Иван Михайлович Стеблин-Каменский |
О чем умолчал Заратуштра
Марианна Баконина, журналист, кандидат политических наук, ученица Стеблина-Каменского, вспоминает о том, как на восточном факультете ЛГУ из года в год повторяли, что лишь Стеблину-Каменскому известен рецепт хаомы, магического напитка ираноариев, зороастрийцев. Сам Стеблин-Каменский писал, что сырьем для приготовления культового напитка служила эфедра (хвойник, Ephedrasp.), многие разновидности которой богаты алкалоидом эфедрином, и ныне употребляемым спортсменами в качестве допинга... По его словам, это был не опьяняющий, а скорее возбуждающий напиток, приготовлявшийся в 1-м тыс. из произрастающего в горах Центральной Азии и Иранского нагорья кустарника эфедры. Приготовленным из эфедры питьем вдохновлялись вожди и поэты, воодушевлялись воины перед битвой, жрецы во время богослужений.
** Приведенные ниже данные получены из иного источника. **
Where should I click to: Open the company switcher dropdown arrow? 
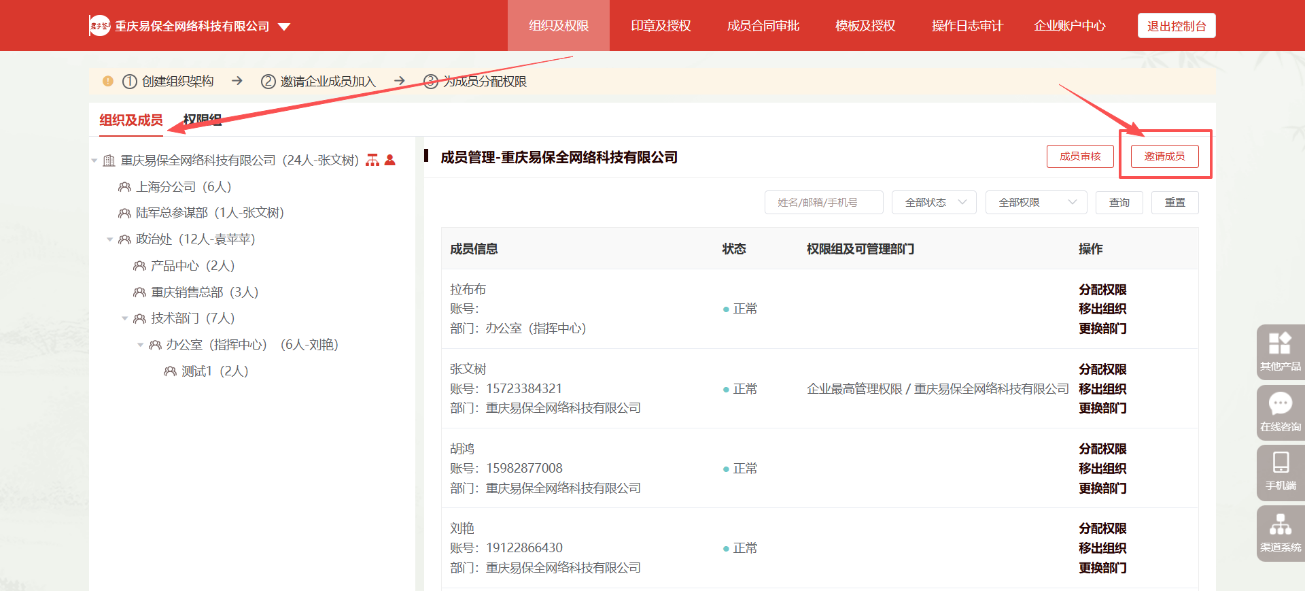tap(284, 27)
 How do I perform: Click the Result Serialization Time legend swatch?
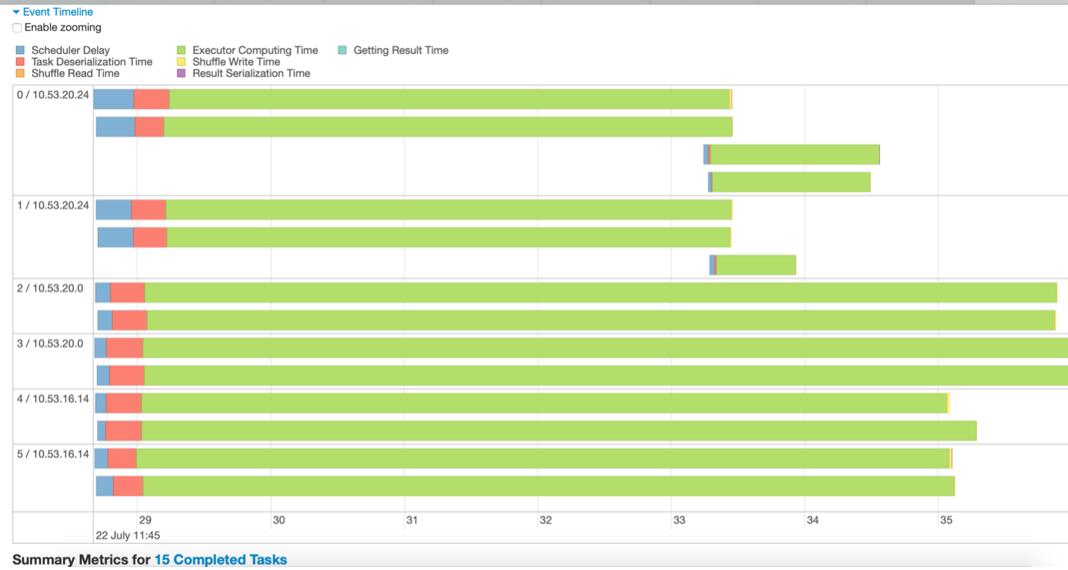coord(181,73)
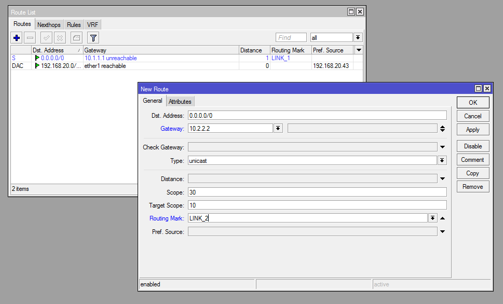Expand the Distance field
Image resolution: width=503 pixels, height=304 pixels.
coord(442,179)
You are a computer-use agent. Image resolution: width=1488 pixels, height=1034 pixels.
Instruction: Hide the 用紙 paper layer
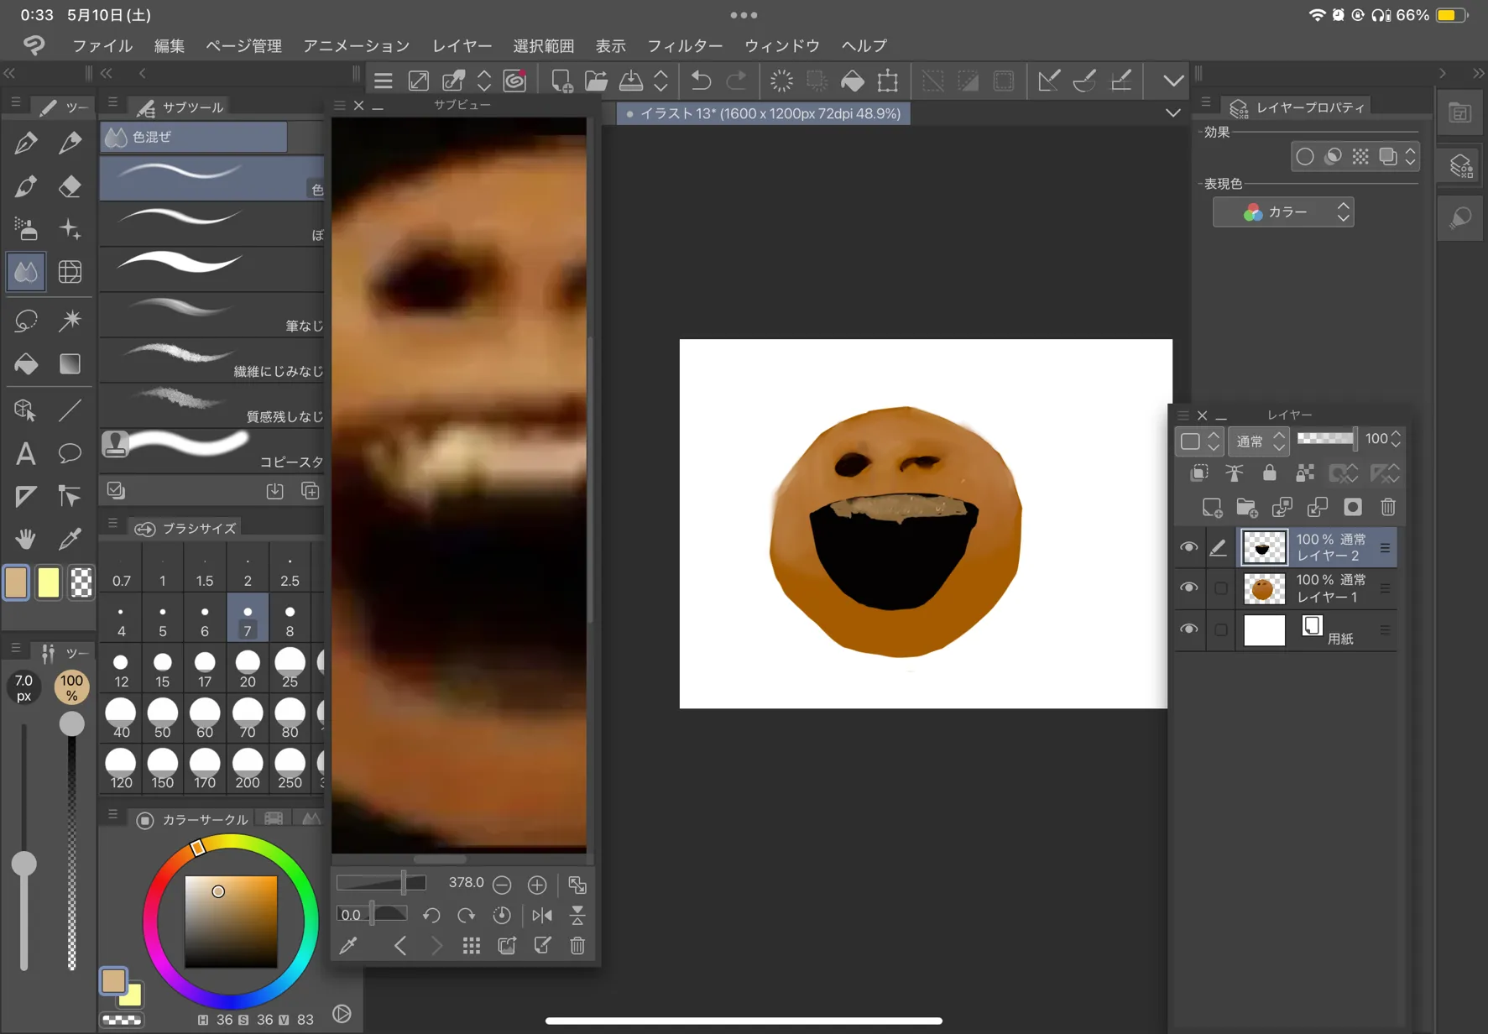1188,629
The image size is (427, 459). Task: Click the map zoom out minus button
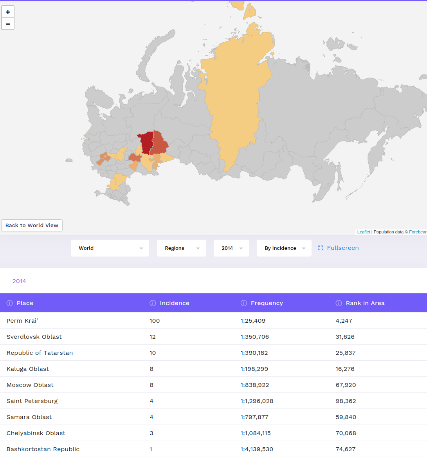pyautogui.click(x=8, y=24)
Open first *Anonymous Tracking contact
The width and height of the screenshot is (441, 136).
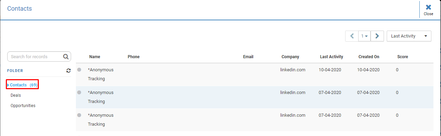pyautogui.click(x=101, y=74)
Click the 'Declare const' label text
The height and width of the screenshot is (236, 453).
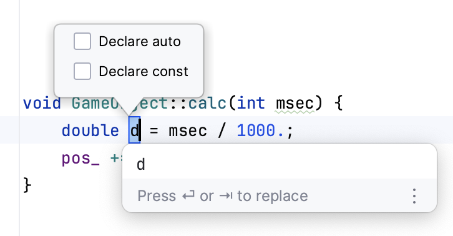pyautogui.click(x=144, y=71)
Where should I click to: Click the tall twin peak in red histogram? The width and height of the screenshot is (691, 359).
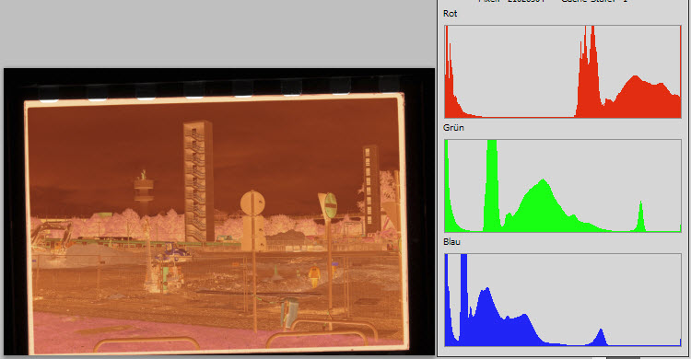[x=589, y=71]
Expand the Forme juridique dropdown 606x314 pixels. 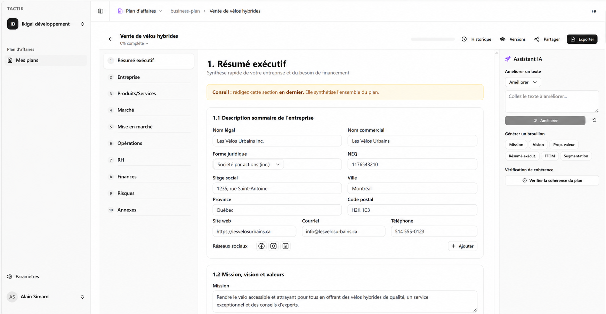248,164
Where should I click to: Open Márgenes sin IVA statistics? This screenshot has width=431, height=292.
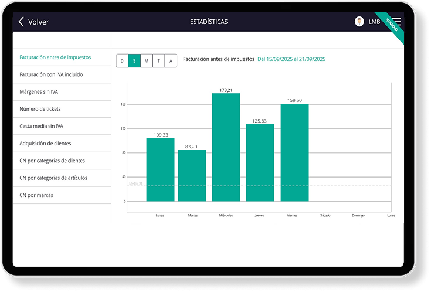39,92
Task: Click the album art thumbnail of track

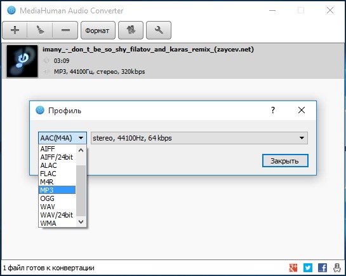Action: (x=22, y=61)
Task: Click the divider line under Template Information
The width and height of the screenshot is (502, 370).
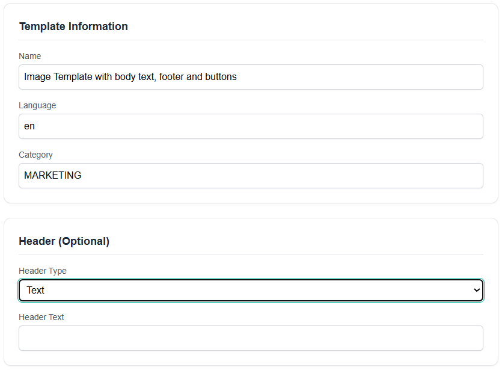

Позднее способ приготовления был утрачен, имитацию ритуального напитка стали готовить чисто формально из смеси разных соков (имеются сообщения, что в него все же добавляют веточки эфедры.
Вовлеченность Стеблина-Каменского в свое дело была такова, что почетный доктор Оксфорда иранка Шахин Бехранийе, обожавшая Ивана Михайловича, замечала: «Иван только говорит, что он – православный христианин. На самом деле он точно зороастриец».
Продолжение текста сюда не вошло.